NAHANT ― Town officials are urging the state to exercise “flexibility” in applying a proposed new zoning requirement prescribing a minimum gross density of 15 housing units per acre to the tiny community.
“Nahant has around 1,680 housing units. The guidelines would increase the number of units by 45 percent,” Town Administrator Antonio Barletta and selectmen Joshua Antrim, Eugene Canty and Mark Cullinan warned in a March 31 letter to state Housing Secretary Michael Kennealy.
The letter and a state description of the “multi-family zoning requirement for Massachusetts Bay Transportation Authority (MBTA) communities” can be read on the town website.
A letter sent by Kennealy’s office last December to Eastern Massachusetts communities served by the MBTA explained that the zoning changes are included in a economic development bill signed into law by Gov. Charlie Baker last year.

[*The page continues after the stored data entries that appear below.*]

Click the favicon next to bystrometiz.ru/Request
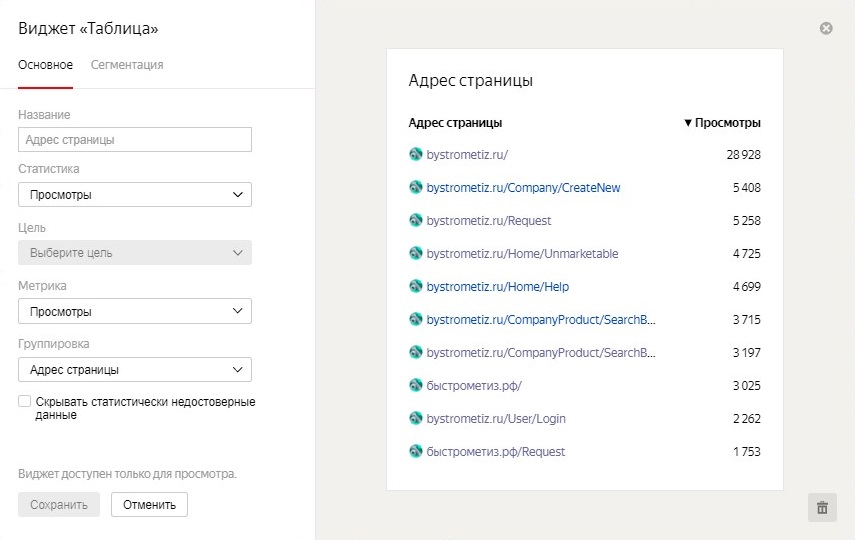Viewport: 855px width, 540px height. click(x=416, y=220)
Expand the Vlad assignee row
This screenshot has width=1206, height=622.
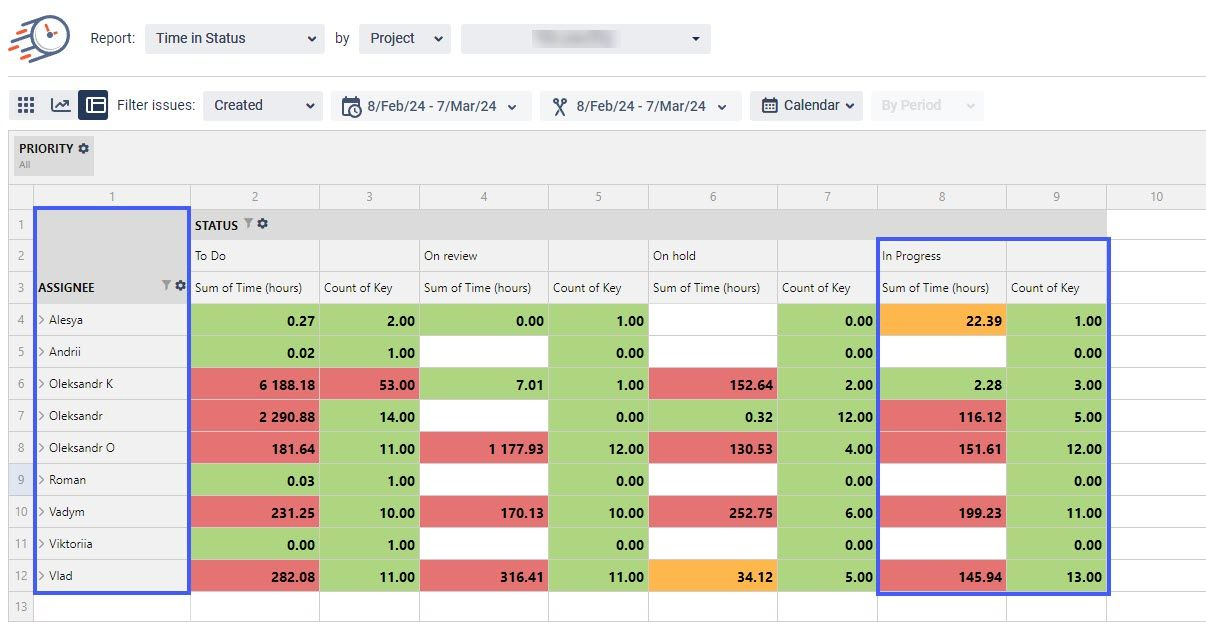pyautogui.click(x=42, y=576)
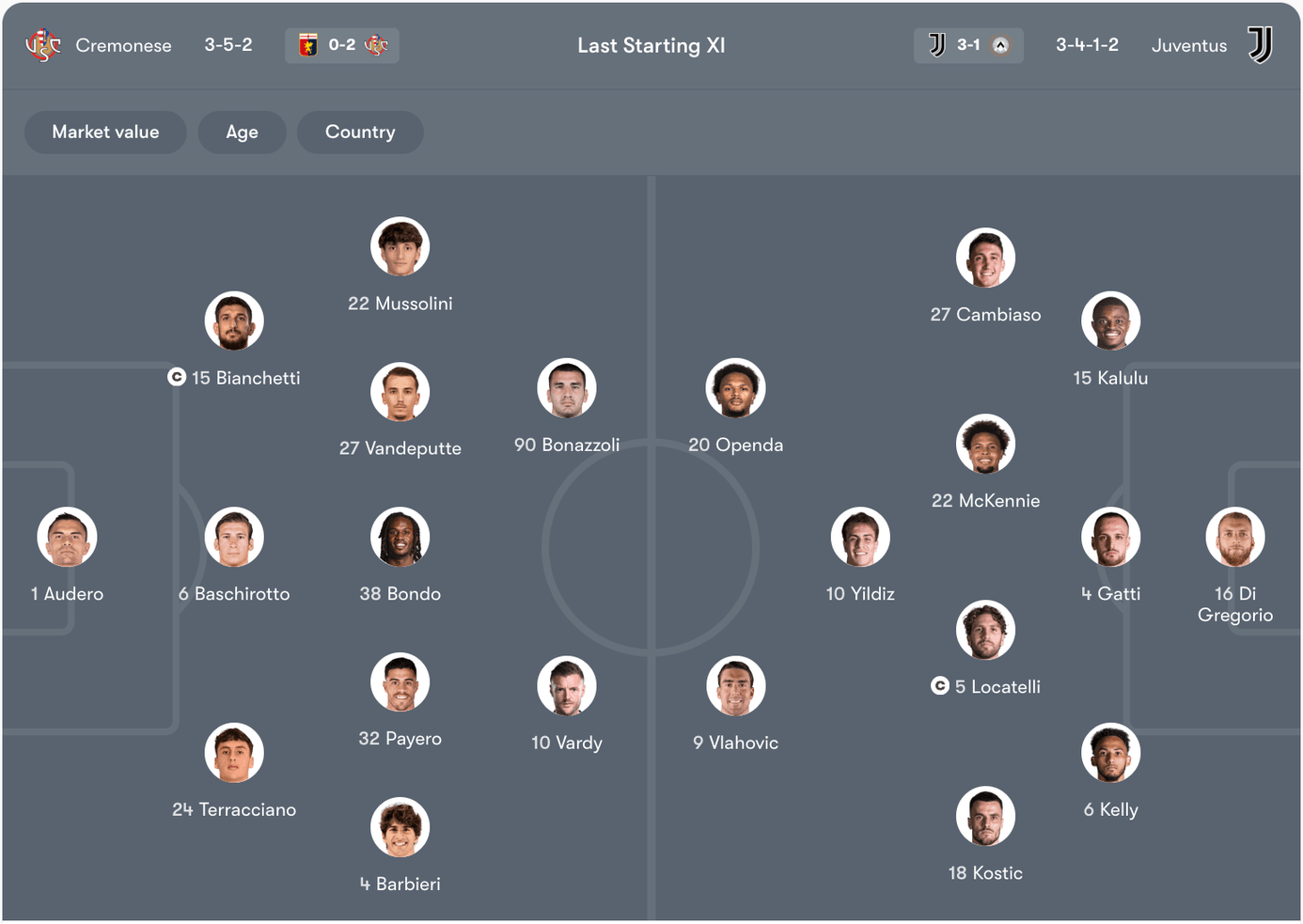Select Mussolini's player photo

400,246
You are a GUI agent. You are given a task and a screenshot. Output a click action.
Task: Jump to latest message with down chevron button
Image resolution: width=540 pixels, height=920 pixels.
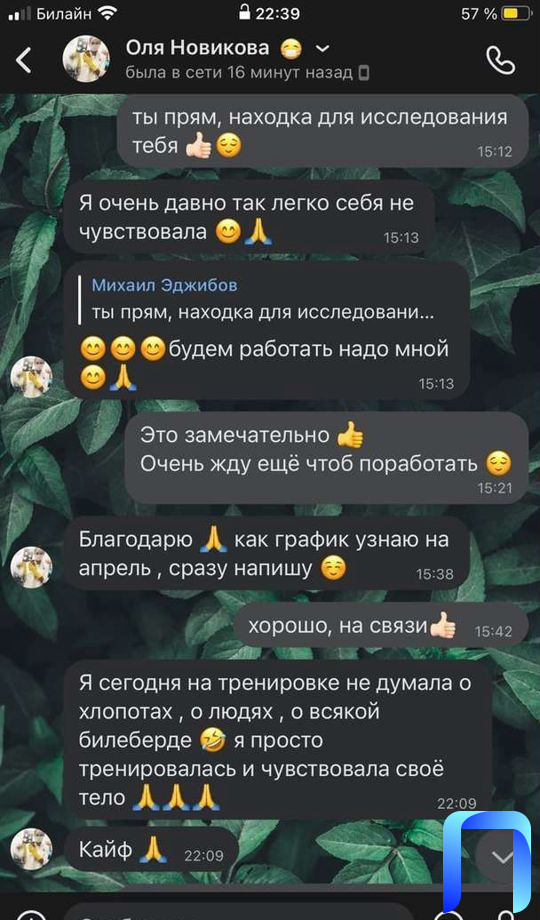(502, 858)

The changes are currently in the draft guideline stage, according to the state letter, with Kennealy’s office issuing final guidelines after communities served by the MBTA offer comments and suggestions on them.
Barletta and the selectmen want state officials to consider Nahant’s square-mile size and the fact that 40 percent of the town’s acreage is in a floodplain or classified as wetlands.
The zoning requirement states that MBTA communities will have at least one multi-family housing district “of reasonable size.” Town officials in their letter said “reasonable size” translates into 50 acres. Multiplying that acreage by the gross density of 15 housing units per acre outlined in the requirement translates into 750 units for Nahant.
Barletta and the selectmen asked state officials to eliminate the 750-unit requirement, noting that it would severely stress town traffic and water and sewer demand and spark an “explosion of school-age children potentially requiring the construction of new schools . . .”
The letter sent by Kennealy’s office appears to offer some latitude from the requirement guidelines. It notes that “reasonable size” for zoning districts will be determined by the type of public-transit service in each community.
The MBTA’s 439 bus runs from Nahant to the Wonderland Blue Line subway stop.
Town officials also asked the state to consider a percentage-based approach to calculating housing units created under the zoning requirement.
“Nahant’s true belief is that we are not the type of community that is intended to be impacted by the statute,” stated the town letter.